Wednesday, November 07, 2007

THE EROI (Emotional Return on Investing)

Has this ever happened to you?

Recently I sold half of a position (large drug company) that I had held for 5 years. Did I have a good reason? Not especially. I figured that as a solid company it was wort owning - I just didn't need THAT much of it.

But - as is always the case with Whack-A-Mole Syndrome (TM) - it immediately started to move up. In fact, it almost seemed that the stock had become aware that I had sold it and used that information as the catalyst to move up 3 percent over the next two days.

Then something weird happened; I found myself rooting against it.

As a rational, self-interested being I was struck by this reaction. After all, since I still owned the stock, every move higher was making me money. But every move up was also a stinging rebuke of my in retrospect completely arbitrary decision to dump half my shares. This resulting conclusion was inescapable; I literally found myself wanting to lose money.
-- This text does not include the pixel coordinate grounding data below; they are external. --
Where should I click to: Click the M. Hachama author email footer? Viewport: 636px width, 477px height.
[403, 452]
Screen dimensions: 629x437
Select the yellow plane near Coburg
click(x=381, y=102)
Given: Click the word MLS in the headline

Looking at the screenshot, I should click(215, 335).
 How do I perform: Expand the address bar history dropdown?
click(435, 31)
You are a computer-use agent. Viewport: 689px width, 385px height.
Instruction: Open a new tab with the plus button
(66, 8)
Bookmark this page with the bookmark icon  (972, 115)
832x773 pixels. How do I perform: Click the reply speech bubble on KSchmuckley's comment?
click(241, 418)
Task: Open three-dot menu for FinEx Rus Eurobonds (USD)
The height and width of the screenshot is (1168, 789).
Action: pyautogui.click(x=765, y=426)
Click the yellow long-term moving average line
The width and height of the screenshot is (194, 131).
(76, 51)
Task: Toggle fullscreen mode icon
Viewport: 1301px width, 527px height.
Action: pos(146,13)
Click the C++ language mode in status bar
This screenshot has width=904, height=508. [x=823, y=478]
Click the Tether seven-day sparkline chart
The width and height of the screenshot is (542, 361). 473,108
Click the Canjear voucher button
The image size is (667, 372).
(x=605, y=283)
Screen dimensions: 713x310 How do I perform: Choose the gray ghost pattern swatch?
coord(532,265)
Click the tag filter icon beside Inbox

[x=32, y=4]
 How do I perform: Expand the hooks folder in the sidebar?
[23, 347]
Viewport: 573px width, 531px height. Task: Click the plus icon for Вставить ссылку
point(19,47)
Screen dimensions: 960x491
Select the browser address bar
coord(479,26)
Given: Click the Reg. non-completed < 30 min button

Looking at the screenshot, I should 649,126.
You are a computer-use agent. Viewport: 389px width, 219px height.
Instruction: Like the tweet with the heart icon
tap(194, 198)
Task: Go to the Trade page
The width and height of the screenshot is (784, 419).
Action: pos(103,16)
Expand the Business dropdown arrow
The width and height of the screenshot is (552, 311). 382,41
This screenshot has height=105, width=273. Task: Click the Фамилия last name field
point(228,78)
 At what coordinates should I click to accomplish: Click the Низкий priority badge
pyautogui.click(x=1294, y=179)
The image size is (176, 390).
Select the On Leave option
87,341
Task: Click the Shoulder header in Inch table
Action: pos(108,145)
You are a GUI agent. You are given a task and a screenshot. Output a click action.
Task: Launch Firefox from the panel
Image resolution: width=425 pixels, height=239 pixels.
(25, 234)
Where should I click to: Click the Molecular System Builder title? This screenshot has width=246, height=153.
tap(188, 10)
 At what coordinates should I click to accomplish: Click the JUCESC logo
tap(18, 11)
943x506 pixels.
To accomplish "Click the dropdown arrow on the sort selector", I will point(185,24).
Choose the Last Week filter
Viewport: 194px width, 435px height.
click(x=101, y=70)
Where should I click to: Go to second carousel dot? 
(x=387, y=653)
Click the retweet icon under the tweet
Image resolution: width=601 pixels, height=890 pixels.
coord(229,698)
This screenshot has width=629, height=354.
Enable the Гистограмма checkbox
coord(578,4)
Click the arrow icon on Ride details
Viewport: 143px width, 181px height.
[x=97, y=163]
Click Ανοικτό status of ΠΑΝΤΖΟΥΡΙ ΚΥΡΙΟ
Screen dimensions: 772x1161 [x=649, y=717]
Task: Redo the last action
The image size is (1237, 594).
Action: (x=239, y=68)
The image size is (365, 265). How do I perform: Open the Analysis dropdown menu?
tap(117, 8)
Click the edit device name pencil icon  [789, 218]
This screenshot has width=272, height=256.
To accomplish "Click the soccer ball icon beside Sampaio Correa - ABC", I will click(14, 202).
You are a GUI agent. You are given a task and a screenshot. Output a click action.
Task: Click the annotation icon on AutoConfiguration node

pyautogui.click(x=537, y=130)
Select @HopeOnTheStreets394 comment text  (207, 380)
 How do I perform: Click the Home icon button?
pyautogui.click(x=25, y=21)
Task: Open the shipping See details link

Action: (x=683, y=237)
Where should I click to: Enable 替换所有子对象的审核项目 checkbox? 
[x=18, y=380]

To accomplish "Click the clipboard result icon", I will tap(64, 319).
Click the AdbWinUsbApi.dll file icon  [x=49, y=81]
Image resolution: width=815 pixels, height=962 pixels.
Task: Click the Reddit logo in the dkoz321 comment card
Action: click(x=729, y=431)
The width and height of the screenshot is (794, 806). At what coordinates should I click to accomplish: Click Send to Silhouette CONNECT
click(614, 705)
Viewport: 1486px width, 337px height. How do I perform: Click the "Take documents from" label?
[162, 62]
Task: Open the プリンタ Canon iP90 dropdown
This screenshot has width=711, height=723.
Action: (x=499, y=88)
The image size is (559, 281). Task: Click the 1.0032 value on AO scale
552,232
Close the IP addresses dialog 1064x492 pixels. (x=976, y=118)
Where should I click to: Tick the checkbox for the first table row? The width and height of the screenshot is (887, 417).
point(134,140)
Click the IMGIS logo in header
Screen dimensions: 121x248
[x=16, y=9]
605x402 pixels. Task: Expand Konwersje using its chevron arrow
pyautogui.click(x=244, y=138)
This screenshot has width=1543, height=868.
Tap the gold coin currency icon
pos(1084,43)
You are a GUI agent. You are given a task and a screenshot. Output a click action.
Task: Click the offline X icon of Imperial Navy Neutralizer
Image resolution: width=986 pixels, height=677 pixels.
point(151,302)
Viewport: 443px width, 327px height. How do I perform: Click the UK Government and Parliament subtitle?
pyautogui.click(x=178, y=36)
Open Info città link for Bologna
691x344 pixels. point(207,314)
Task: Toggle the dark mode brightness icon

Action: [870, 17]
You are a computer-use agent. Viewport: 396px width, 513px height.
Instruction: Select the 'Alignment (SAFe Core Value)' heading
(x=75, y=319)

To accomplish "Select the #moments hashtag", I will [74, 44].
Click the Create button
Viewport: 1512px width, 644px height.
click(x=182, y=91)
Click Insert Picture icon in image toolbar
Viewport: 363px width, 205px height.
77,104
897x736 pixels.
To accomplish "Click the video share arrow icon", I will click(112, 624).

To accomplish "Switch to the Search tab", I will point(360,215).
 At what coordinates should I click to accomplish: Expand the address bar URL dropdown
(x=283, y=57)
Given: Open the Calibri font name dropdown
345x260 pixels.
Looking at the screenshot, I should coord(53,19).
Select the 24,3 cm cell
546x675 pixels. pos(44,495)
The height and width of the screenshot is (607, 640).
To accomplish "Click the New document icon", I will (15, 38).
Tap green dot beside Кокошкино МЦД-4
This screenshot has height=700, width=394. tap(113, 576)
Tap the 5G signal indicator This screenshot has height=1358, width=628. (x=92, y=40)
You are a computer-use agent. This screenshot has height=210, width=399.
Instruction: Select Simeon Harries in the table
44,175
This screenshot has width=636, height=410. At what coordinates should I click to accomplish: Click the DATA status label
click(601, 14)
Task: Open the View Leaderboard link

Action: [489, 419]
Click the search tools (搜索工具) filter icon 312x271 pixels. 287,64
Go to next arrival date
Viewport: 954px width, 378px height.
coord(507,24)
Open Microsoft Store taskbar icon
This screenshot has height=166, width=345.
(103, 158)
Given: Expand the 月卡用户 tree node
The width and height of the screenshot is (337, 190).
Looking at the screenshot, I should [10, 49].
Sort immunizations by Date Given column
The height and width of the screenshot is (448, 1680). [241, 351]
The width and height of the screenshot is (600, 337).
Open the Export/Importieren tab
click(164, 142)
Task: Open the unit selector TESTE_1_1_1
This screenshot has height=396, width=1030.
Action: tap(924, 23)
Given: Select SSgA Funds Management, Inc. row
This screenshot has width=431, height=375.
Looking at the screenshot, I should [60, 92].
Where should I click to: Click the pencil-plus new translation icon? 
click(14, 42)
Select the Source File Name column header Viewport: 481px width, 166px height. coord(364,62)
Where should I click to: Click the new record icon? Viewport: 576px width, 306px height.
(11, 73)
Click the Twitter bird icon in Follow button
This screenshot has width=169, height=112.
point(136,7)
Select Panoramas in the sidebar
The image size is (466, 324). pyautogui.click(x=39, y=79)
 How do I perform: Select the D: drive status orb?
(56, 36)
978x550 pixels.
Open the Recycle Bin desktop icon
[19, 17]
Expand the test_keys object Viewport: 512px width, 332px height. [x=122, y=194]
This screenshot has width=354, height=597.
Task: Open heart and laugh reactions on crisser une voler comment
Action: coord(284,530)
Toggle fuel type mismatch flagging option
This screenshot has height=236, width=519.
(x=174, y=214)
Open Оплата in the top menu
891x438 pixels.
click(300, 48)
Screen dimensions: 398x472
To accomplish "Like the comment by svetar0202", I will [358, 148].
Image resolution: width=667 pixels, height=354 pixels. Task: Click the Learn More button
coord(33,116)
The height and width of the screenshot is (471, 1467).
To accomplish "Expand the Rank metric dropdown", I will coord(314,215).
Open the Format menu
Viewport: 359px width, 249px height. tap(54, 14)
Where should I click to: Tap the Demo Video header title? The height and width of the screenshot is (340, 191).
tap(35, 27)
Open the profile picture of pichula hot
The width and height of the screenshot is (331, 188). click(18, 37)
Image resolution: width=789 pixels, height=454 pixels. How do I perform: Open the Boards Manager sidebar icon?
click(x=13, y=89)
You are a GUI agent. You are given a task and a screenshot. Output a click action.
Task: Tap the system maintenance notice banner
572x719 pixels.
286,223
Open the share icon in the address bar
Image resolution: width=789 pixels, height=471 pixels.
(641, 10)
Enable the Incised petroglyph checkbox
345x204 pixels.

Why would an investor ever want to do that??

It's simple. We invest for an emotional return that more important even then the financial return. In fact, money is never the goal of investing. It is the means to the end, a currency that buys us emotional states (e.g., feeling safe, feeling proud, feeling free).

Unfortunately, sometimes our emotional goals and financial goals are imcompatible.

Being aware of our secret reasons for investing The E.R.O.I (Emotional Return on Investing) is what helps us overcome our psychology and navigate through the emotional mindfield of equities investing.

Are there any times you felt yourself actually wanting to lose money? Feel free to post a response.

In the meantime, happy investing.

Oh! And check out Dr. Peterson's cool book for more great insights into how to become a better investor.

1 comment:

P-Dawg said...

I agree. I find that my day-to-day investing in the market is much more a entertaining activity than a "Spock-like" rational approach to earning the highest return. I have often been a sucker for story stocks.